# Tutorial Week 12: Time-series analysis and Periodograms

This Workbook is a short instroduction to using the periodogram code. You can use the GLS code for your assignment

In [1]:
import numpy as np
import matplotlib.pyplot as plt

%matplotlib inline

#from GLS import GLS as GLS

Below is a code for that will generate the Generalised Lomb Scargle Periodogram. 

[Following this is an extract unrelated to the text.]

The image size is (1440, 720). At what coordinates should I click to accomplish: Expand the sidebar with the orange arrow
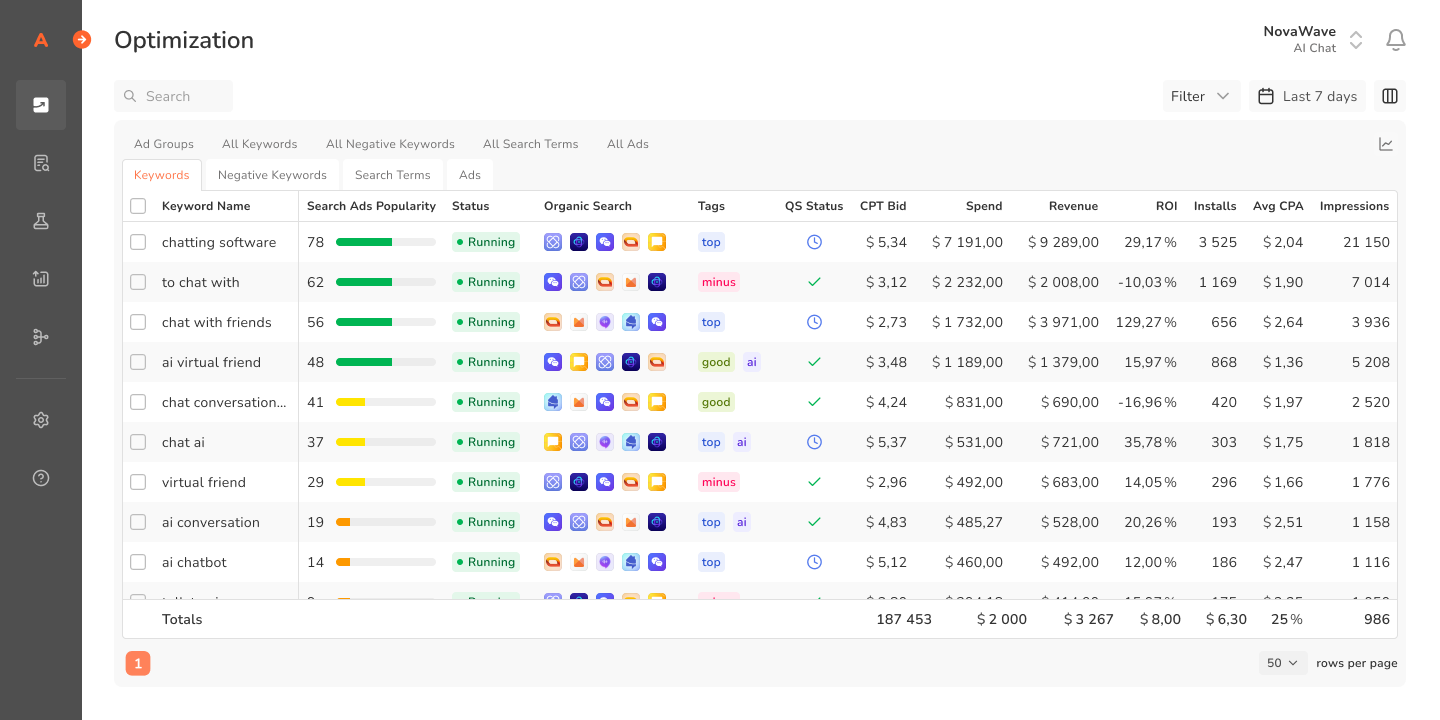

**Exercise 1:** Look through the code and annotate it.

In [None]:
#Routine to calculate the Generalised Lomb Scargle (see Zechmeister & Kuster 2009).
#Inputs:
# t - time 
# y - data values
# sig - uncertainties on y
# period - array containing the periods on which the periodogram should be calculated.
#
#Outputs:
# p_om - the periodogram
# a_om - the amplitude of the cosine term 
# b_om - the amplitude of the sine term
# Note: total amplitude is sqrt(a_om+b_om)
def GLS(t,y,sig,period=np.logspace(-1.,1.4,int(1e5))):
    W=np.sum(1./sig**2)
    w=1./W * 1./sig**2

    Y=np.sum(w*y)
    YYh=np.sum(w*y*y)
    p_om=np.zeros(period.shape[0])
    a_om=np.zeros(period.shape[0])
    b_om=np.zeros(period.shape[0])
    for i,P in enumerate(period):
        omt=2.*np.pi*t/P
        cos_omt=np.cos(omt)
        sin_omt=np.sin(omt)
        C=np.sum(w*cos_omt)
        S=np.sum(w*sin_omt)
        YCh=np.sum(w*y*cos_omt)
        YSh=np.sum(w*y*sin_omt)
        CCh=np.sum(w*cos_omt*cos_omt)
        SSh=np.sum(w*sin_omt*sin_omt)
        CSh=np.sum(w*cos_omt*sin_omt)
        YY=YYh-Y*Y
        YC=YCh-Y*C
        YS=YSh-Y*S
        CC=CCh-C*C
        SS=SSh-S*S
        CS=CSh-C*S
        D=CC*SS-CS**2
        p_om[i]=(SS*YC**2+CC*YS**2-2*CS*YC*YS)/(YY*D)
        a_om[i]=(YC*SS-YS*CS)/D
        b_om[i]=(YS*CC-YC*CS)/D
    return p_om,a_om,b_om

Simulate some a simple sinusoidal curve both with two different noise levels to test the GLS code. The sinusoidal curve contains a phase offset of pi/4 (45 degrees) and is uniformly sampled (if you want, you can also test the FFT method on this data).

In [None]:
t=np.arange(0,30.,0.01)
Per=4.5
mdl=np.sin(2.*np.pi*t/Per+np.pi/4)
mdl_noise1=mdl+np.random.normal(0.,0.1,t.shape[0])
mdl_noise2=mdl+np.random.normal(0.,5.,t.shape[0])
sig1=t*0.+0.1
sig2=t*0.+5.
plt.plot(t,mdl_noise2,'k.')
plt.plot(t,mdl,linewidth=3)



**Exercise 2:** Calculate the periodogram both for the model with and without noise. For a useful period grid, you want to use something that is uniform in frequency (or at the very least uniform in logspacing, using np.logspace). The longest period/lowest frequency that you want to use should equal the total timespan / 2 (for period) or the 1/(2 time the timespan) (for the frequency). You also want to oversample the periods to get a nice smooth periodogram. You can use the P below as a starting point.



In [None]:
P=np.logspace(-1.3,np.log10(30./2.),int(1e5))
p_om,a_om,b_om=GLS(t,mdl_noise2,sig2,P)



**Exercise 3:** After calculating the periodogram for the two noise-levels, try to use the periodogram to find the best fit model for the strongest period. Subtract this model from the data and reconstruct the periodogram. The model should be given by a($\omega_{best})$cos($\omega_{best}t$)+b($\omega_{best})$sin($\omega_{best}t$))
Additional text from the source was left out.